Below are several records. Retype exactly those lines running from the one with "フォーマルドレス (1261, 1500)" through the one with "Помощь студенту [tab] (27, 2094)", end lines included, and no others.
##### Data excerpts
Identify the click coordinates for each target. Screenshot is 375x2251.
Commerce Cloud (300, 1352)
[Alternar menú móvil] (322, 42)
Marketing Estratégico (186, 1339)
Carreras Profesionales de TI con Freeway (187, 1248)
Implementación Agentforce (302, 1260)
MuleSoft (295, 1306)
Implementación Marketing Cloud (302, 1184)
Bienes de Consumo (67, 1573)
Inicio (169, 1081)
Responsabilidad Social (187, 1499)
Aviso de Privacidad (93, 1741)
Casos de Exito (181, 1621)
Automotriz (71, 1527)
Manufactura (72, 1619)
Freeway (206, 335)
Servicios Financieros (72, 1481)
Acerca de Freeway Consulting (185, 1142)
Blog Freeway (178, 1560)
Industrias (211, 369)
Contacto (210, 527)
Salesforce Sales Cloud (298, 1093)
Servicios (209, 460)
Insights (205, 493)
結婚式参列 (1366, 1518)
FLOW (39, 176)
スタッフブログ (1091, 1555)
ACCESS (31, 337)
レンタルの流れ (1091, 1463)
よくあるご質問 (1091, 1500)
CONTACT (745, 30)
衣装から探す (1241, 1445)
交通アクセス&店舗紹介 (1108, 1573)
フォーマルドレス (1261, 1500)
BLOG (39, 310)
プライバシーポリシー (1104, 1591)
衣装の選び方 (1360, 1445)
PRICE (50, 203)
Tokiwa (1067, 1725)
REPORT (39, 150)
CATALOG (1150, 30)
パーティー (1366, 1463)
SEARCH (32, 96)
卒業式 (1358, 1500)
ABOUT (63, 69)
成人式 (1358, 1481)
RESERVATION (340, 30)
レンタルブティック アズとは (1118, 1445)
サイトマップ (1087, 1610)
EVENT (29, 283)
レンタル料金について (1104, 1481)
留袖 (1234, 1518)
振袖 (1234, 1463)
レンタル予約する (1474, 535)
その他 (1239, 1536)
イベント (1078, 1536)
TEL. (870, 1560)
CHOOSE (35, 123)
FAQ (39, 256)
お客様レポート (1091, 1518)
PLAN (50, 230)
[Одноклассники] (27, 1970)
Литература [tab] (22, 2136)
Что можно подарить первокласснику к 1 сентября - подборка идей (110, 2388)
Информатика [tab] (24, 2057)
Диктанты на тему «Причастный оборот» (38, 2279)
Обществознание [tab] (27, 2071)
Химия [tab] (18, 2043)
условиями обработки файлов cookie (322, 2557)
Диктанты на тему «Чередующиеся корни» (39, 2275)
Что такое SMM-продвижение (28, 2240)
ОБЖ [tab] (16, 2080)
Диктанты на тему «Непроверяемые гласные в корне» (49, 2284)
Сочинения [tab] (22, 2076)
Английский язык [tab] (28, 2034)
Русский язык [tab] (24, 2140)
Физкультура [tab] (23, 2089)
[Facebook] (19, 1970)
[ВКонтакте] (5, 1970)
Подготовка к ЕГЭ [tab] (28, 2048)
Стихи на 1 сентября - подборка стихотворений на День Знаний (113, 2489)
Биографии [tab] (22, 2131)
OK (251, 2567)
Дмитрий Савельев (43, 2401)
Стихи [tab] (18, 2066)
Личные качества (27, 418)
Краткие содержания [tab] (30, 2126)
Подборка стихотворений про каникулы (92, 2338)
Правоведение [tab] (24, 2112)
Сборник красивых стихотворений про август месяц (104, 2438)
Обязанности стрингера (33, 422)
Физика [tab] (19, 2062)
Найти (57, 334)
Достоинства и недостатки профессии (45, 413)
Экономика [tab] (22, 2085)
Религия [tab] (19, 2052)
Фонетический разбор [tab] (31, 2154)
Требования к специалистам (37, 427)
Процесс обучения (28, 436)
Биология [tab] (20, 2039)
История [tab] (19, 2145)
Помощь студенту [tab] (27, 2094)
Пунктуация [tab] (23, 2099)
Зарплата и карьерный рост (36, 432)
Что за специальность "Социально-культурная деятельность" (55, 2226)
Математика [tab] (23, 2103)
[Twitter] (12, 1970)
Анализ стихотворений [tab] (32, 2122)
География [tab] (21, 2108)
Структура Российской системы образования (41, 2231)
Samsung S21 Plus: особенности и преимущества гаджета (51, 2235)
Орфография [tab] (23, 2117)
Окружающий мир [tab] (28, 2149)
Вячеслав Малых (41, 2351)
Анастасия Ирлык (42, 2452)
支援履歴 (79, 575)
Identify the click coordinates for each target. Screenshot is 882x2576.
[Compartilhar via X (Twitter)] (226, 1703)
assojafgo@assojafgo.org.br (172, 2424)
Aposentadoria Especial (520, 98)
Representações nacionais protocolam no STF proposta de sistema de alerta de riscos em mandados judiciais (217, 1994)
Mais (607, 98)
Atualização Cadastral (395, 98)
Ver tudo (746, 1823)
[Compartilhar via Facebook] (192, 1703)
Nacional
##########
• [Written response]:
フォーマルドレス (1261, 1500)
BLOG (39, 310)
プライバシーポリシー (1104, 1591)
衣装の選び方 (1360, 1445)
PRICE (50, 203)
Tokiwa (1067, 1725)
REPORT (39, 150)
CATALOG (1150, 30)
パーティー (1366, 1463)
SEARCH (32, 96)
卒業式 (1358, 1500)
ABOUT (63, 69)
成人式 (1358, 1481)
RESERVATION (340, 30)
レンタルブティック アズとは (1118, 1445)
サイトマップ (1087, 1610)
EVENT (29, 283)
レンタル料金について (1104, 1481)
留袖 (1234, 1518)
振袖 (1234, 1463)
レンタル予約する (1474, 535)
その他 (1239, 1536)
イベント (1078, 1536)
TEL. (870, 1560)
CHOOSE (35, 123)
FAQ (39, 256)
お客様レポート (1091, 1518)
PLAN (50, 230)
[Одноклассники] (27, 1970)
Литература [tab] (22, 2136)
Что можно подарить первокласснику к 1 сентября - подборка идей (110, 2388)
Информатика [tab] (24, 2057)
Диктанты на тему «Причастный оборот» (38, 2279)
Обществознание [tab] (27, 2071)
Химия [tab] (18, 2043)
условиями обработки файлов cookie (322, 2557)
Диктанты на тему «Чередующиеся корни» (39, 2275)
Что такое SMM-продвижение (28, 2240)
ОБЖ [tab] (16, 2080)
Диктанты на тему «Непроверяемые гласные в корне» (49, 2284)
Сочинения [tab] (22, 2076)
Английский язык [tab] (28, 2034)
Русский язык [tab] (24, 2140)
Физкультура [tab] (23, 2089)
[Facebook] (19, 1970)
[ВКонтакте] (5, 1970)
Подготовка к ЕГЭ [tab] (28, 2048)
Стихи на 1 сентября - подборка стихотворений на День Знаний (113, 2489)
Биографии [tab] (22, 2131)
OK (251, 2567)
Дмитрий Савельев (43, 2401)
Стихи [tab] (18, 2066)
Личные качества (27, 418)
Краткие содержания [tab] (30, 2126)
Подборка стихотворений про каникулы (92, 2338)
Правоведение [tab] (24, 2112)
Сборник красивых стихотворений про август месяц (104, 2438)
Обязанности стрингера (33, 422)
Физика [tab] (19, 2062)
Найти (57, 334)
Достоинства и недостатки профессии (45, 413)
Экономика [tab] (22, 2085)
Религия [tab] (19, 2052)
Фонетический разбор [tab] (31, 2154)
Требования к специалистам (37, 427)
Процесс обучения (28, 436)
Биология [tab] (20, 2039)
История [tab] (19, 2145)
Помощь студенту [tab] (27, 2094)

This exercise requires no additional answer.